_Exercice court A_: Dans le bloc de texte sur l'IRI, relevez tous les effets de l'IRI que mentionne la phrase qui commence par « Si l'IRI permet ».

_Bloc de texte_:
Face aux effets de la crise mondiale, Mussolini multiplie les nationalisations. De nombreuses banques et grandes entreprises, au bord de la faillite, sont reprises par l’État, qui crée l’IRI (Institut pour la Reconstruction Industrielle) en 1933. Cet organisme public devint rapidement l’un des plus puissants groupes industriels d’Europe, contrôlant jusqu’à un cinquième de l’industrie italienne.

 

Si l’IRI permet de stabiliser le système financier et de maintenir l’emploi dans certains secteurs, il contribue aussi à ancrer l’économie dans une logique étatique rigide, peu ouverte à l’innovation. L’efficacité des entreprises dépendait souvent de leur proximité avec le pouvoir en place, et la bureaucratie freinait les initiatives privées. L’économie devenait de plus en plus administrée, mais sans gains réels de productivité.

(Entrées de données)
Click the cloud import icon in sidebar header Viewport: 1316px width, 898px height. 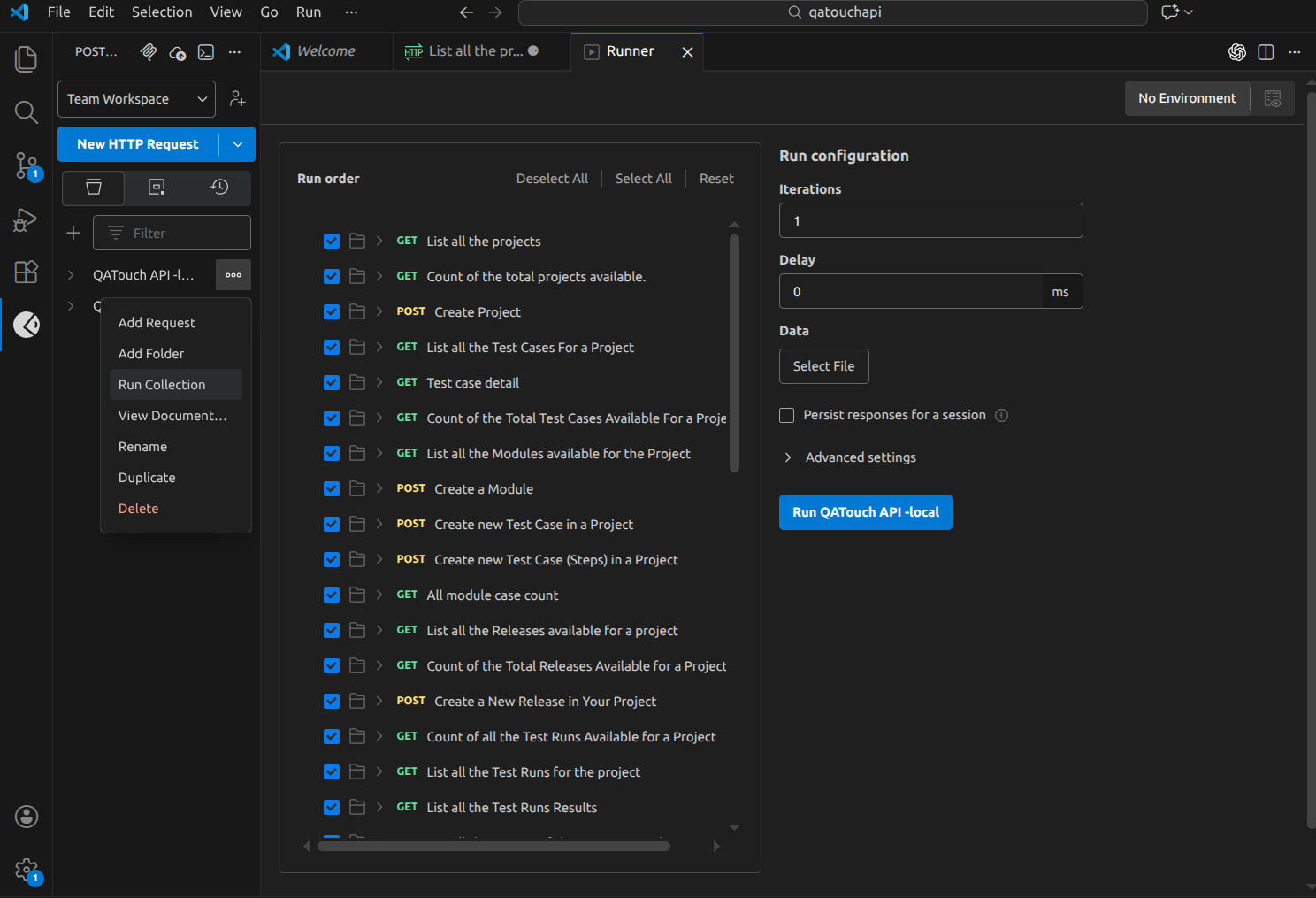[177, 52]
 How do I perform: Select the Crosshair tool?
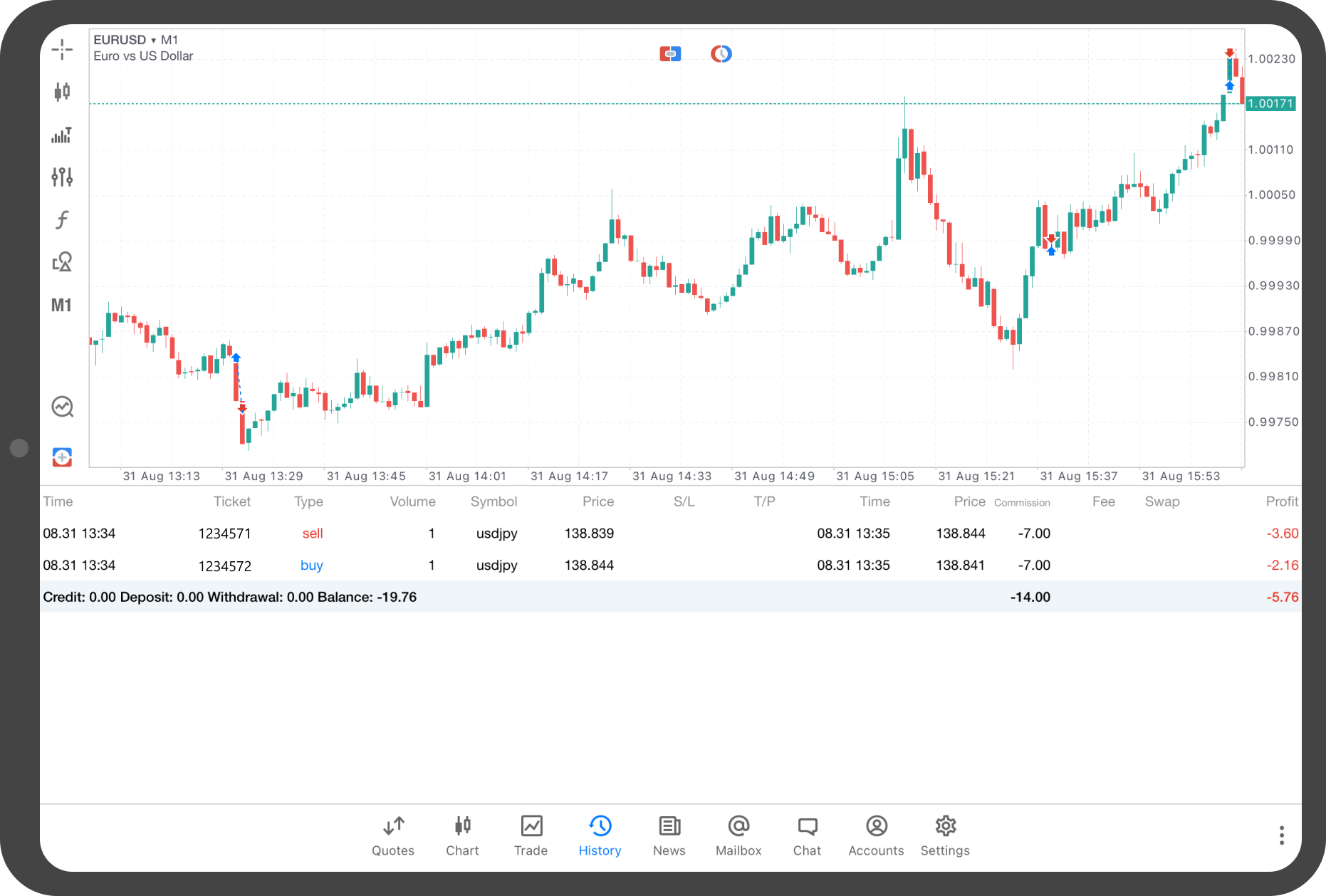[62, 50]

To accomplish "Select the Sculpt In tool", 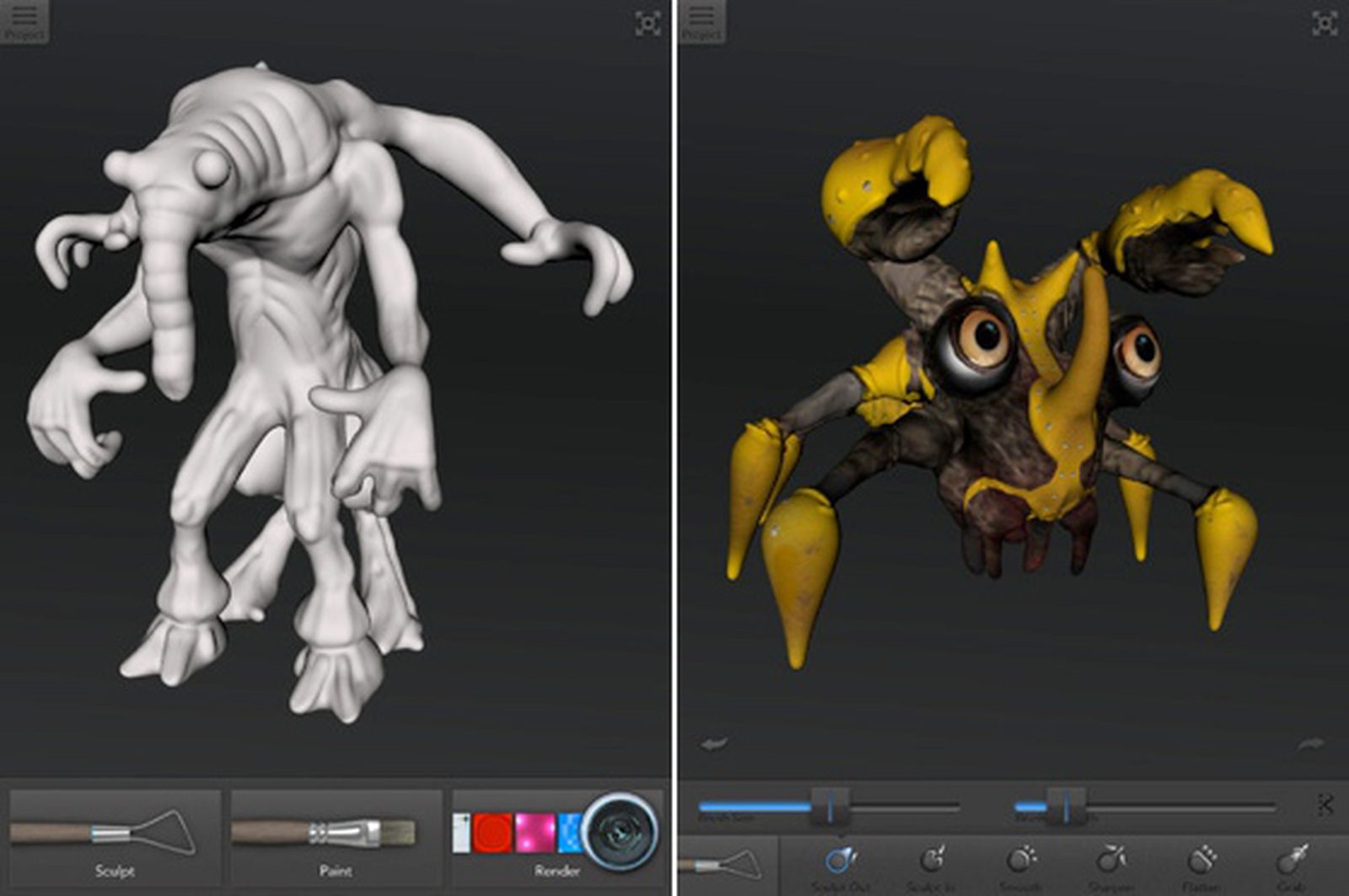I will pyautogui.click(x=933, y=860).
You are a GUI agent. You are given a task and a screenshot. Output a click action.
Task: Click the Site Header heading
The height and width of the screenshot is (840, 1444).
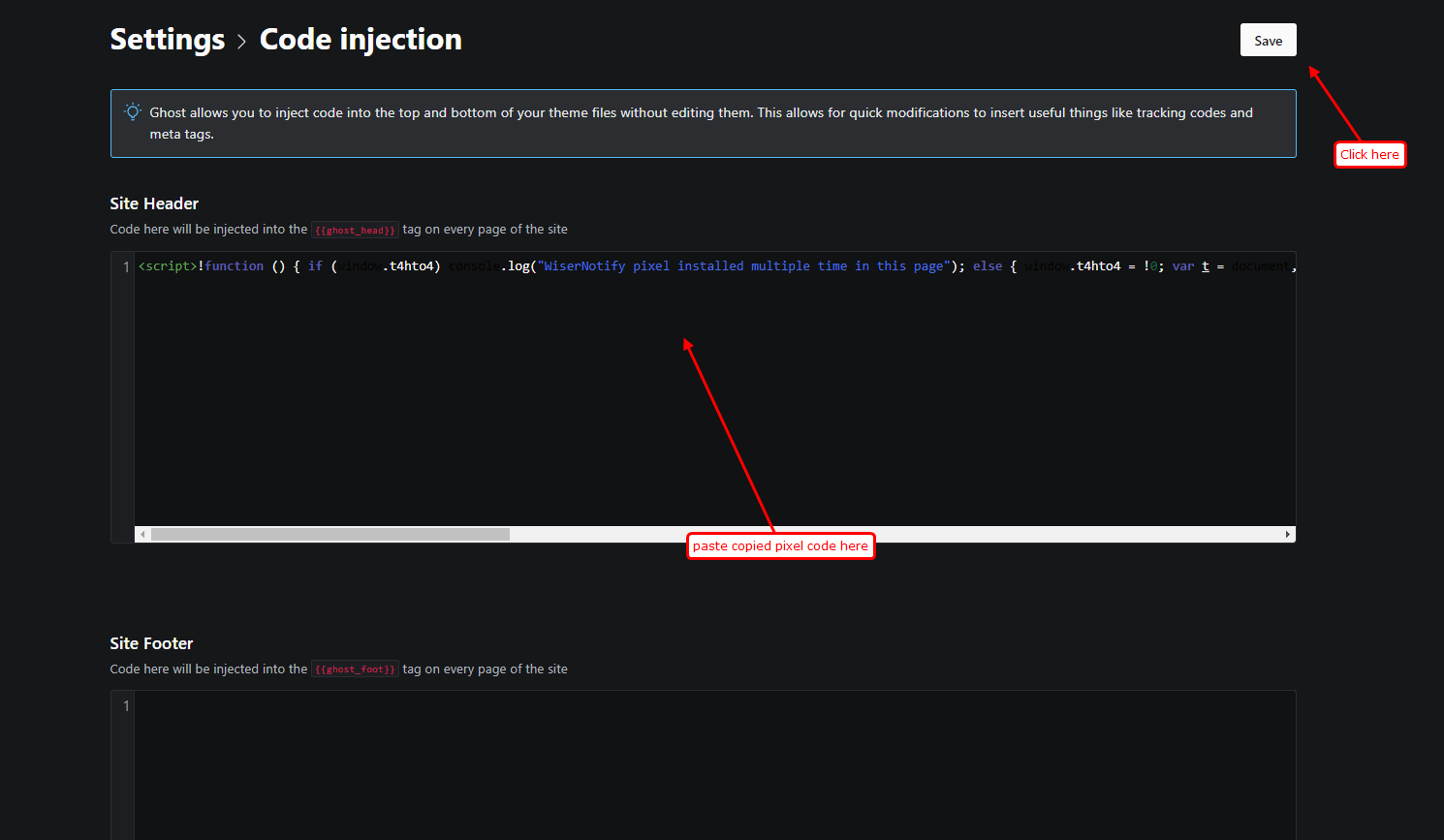(x=154, y=203)
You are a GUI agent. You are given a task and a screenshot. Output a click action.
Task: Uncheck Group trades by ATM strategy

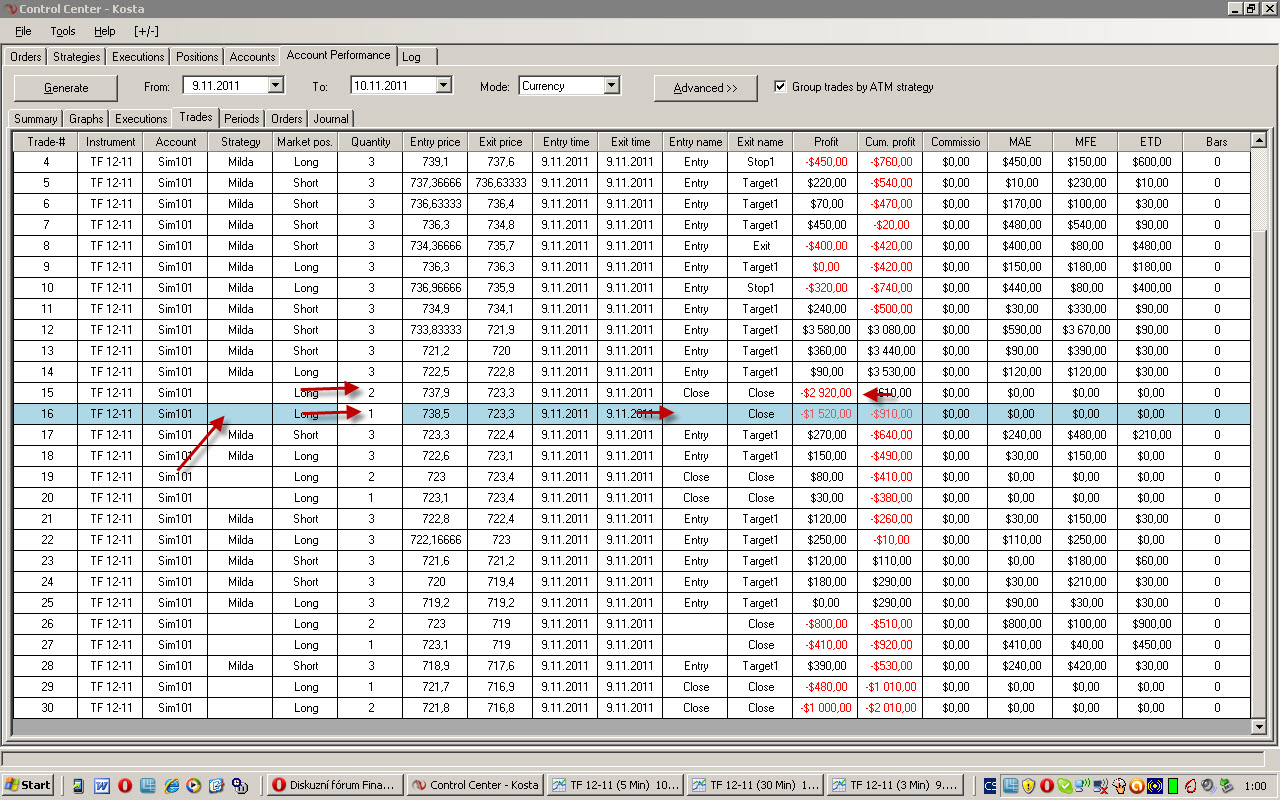pos(780,87)
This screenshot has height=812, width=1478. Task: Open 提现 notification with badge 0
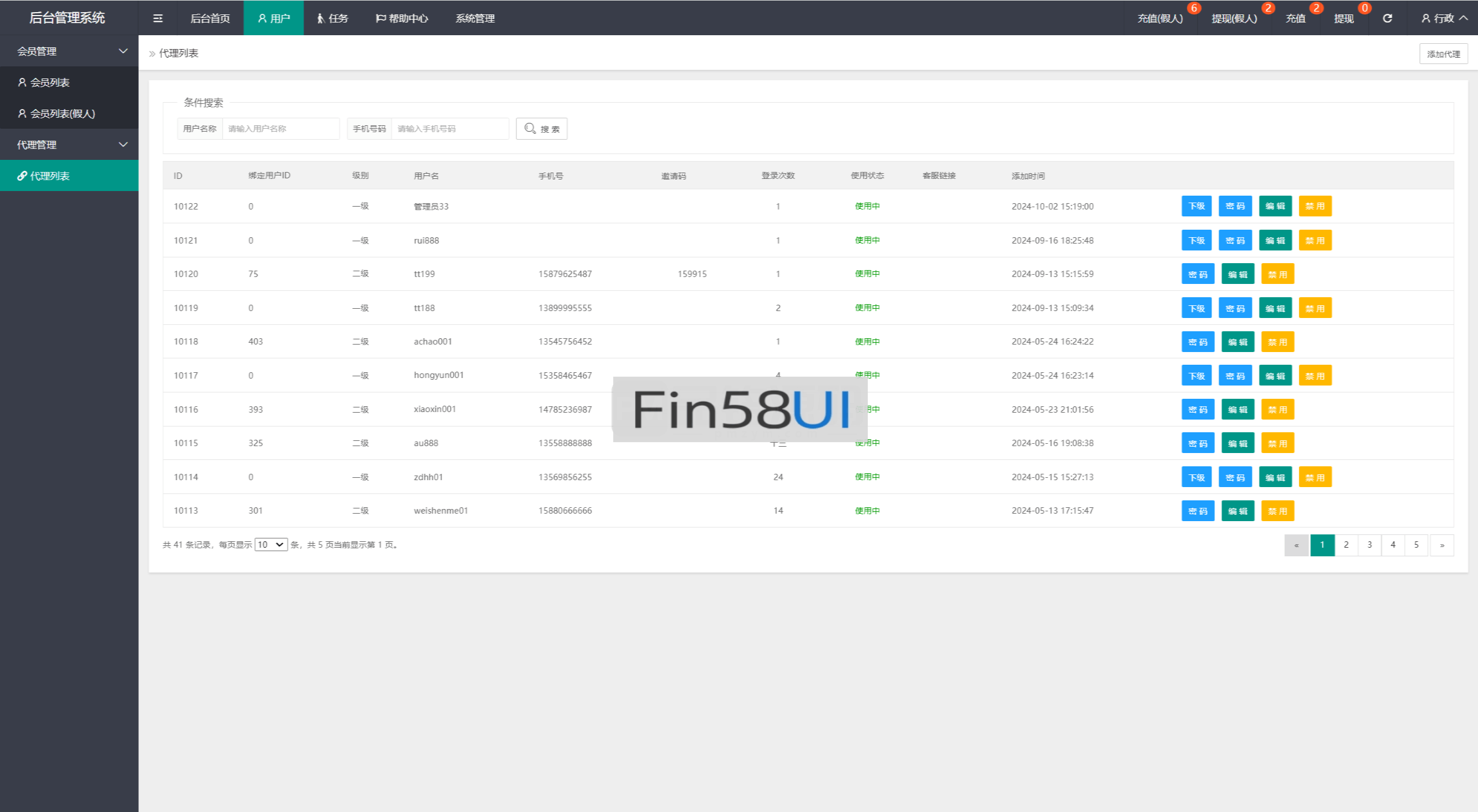[x=1343, y=18]
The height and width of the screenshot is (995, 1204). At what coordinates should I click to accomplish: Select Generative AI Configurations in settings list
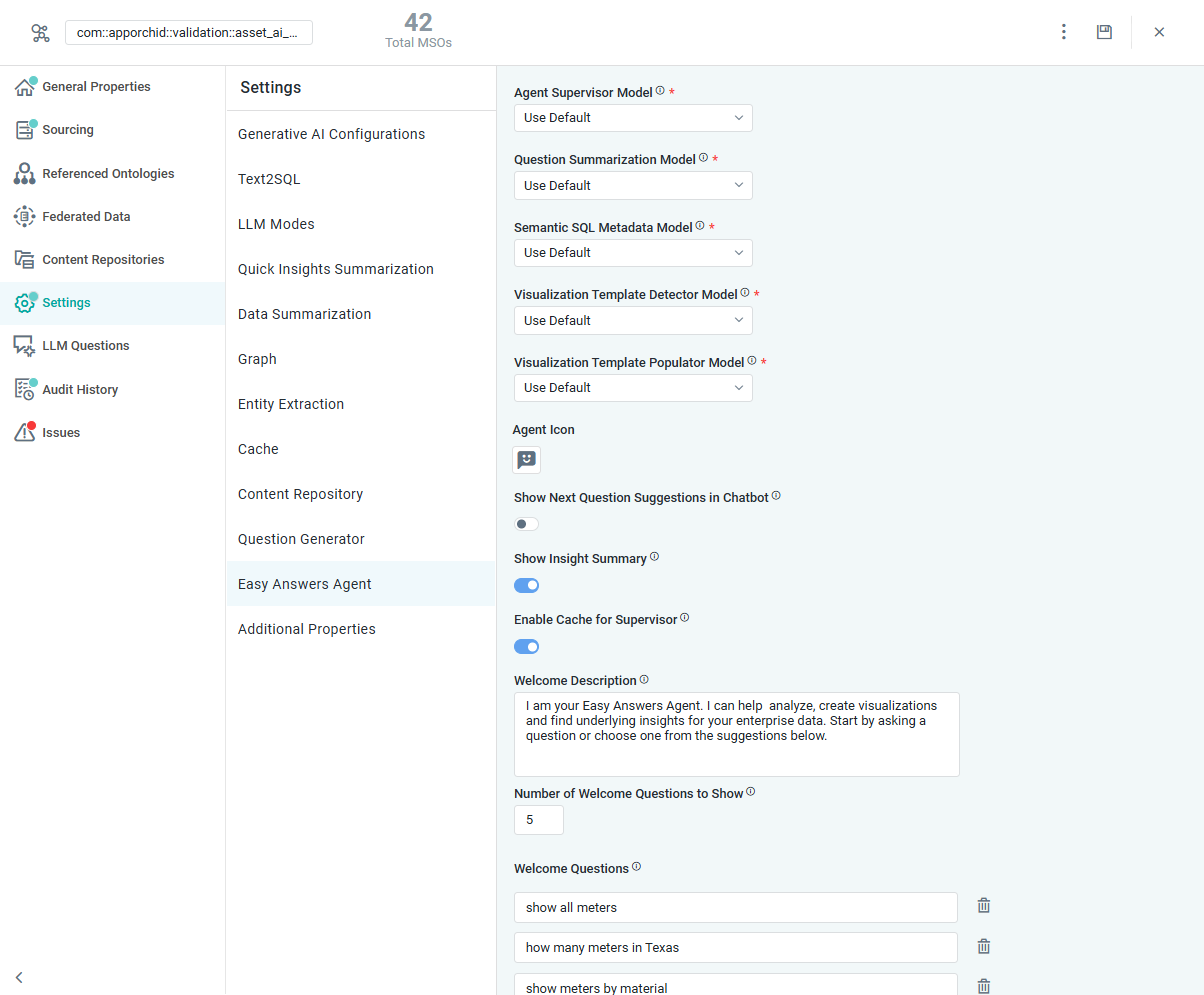pos(331,134)
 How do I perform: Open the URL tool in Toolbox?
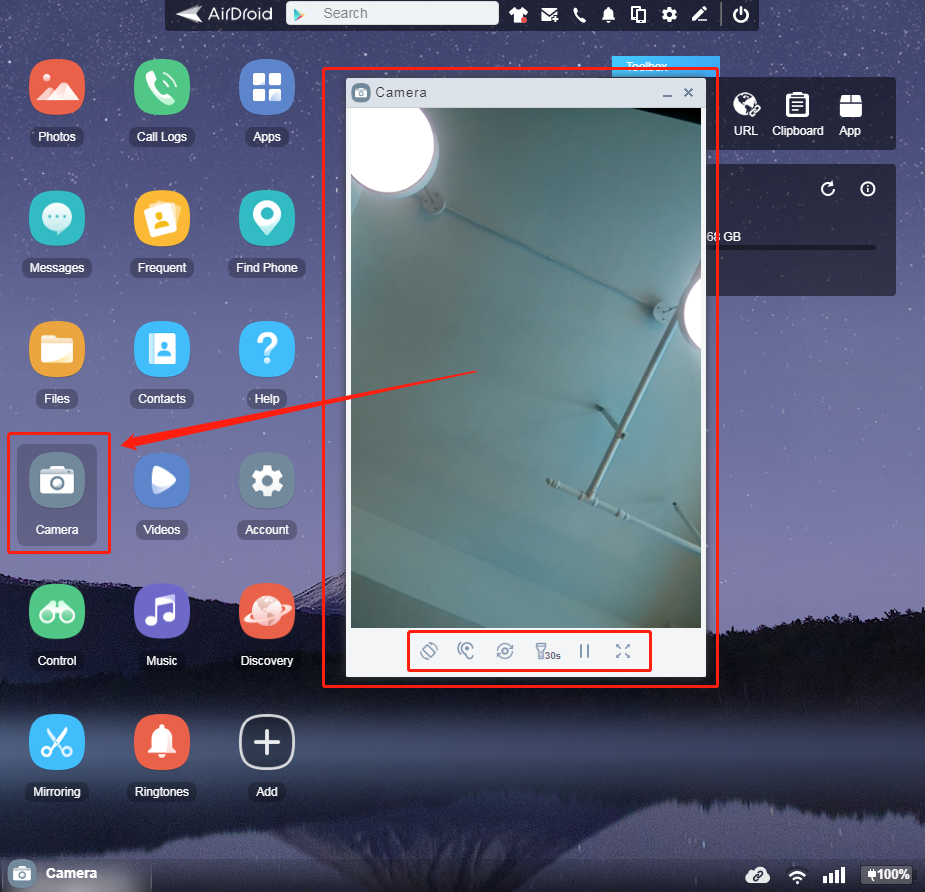[x=745, y=114]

_Exercice court B_: Mettez dans un tableau Markdown à deux colonnes, « n » et « Ligne », le passage des entrées qui va de la ligne contenant « The height and width of the screenshot is (995, 1204). » jusqu'à la fin des entrées, ces deux bornes comprises. Omettez les lignes vides et ne reprenez pas les images.

_Solution rédigée A_:
- stabiliser le système financier
- maintenir l'emploi dans certains secteurs
- ancrer l'économie dans une logique étatique rigide, peu ouverte à l'innovation

_Solution rédigée B_:
| n | Ligne |
|---|---|
| 1 | The height and width of the screenshot is (995, 1204). At what coordinates should I click to accomplish: Select Generative AI Configurations in settings list |
| 2 | pos(331,134) |
| 3 |  How do I perform: Open the URL tool in Toolbox? |
| 4 | [x=745, y=114] |